Extract every line of text from the entries below word for word, leaving the pictures out.

= = = = =

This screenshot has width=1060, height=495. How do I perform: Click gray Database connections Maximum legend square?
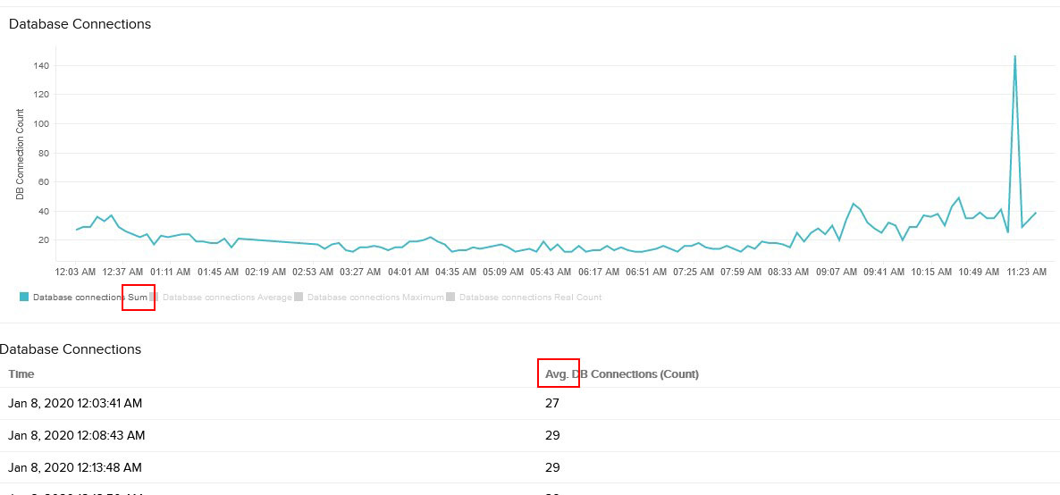click(x=299, y=297)
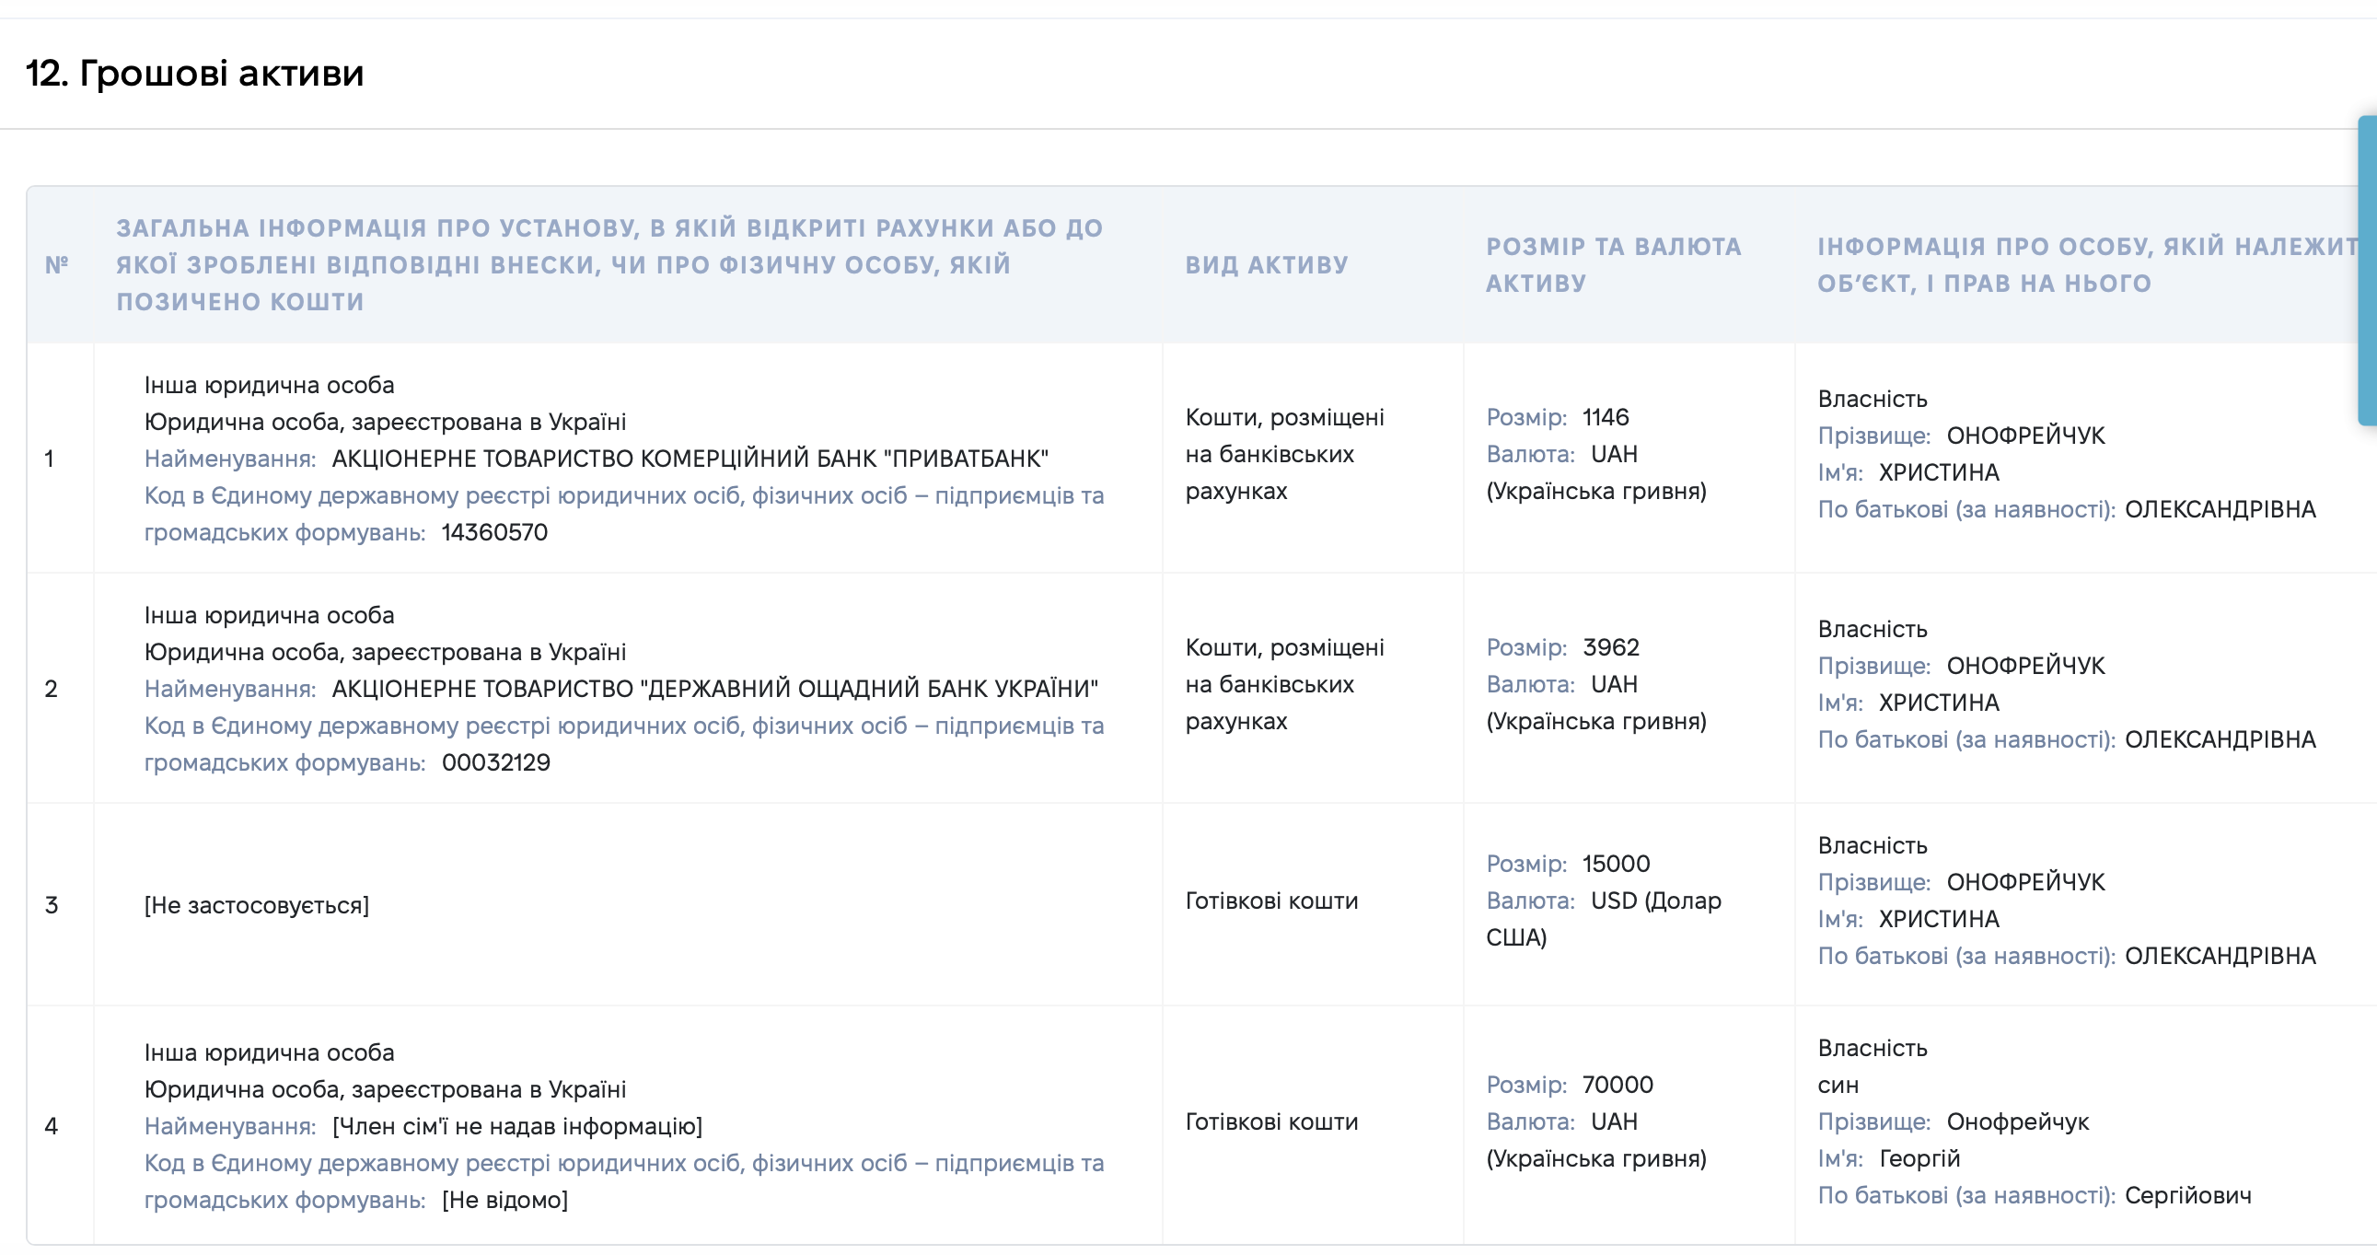Click the "[Не застосовується]" cell in row 3
The image size is (2377, 1255).
[257, 905]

= = = = =

The result:
This screenshot has width=1060, height=495. How do I perform: Click gray Database connections Maximum legend square?
click(x=299, y=297)
Click the "[Не застосовується]" cell in row 3
The image size is (2377, 1255).
[257, 905]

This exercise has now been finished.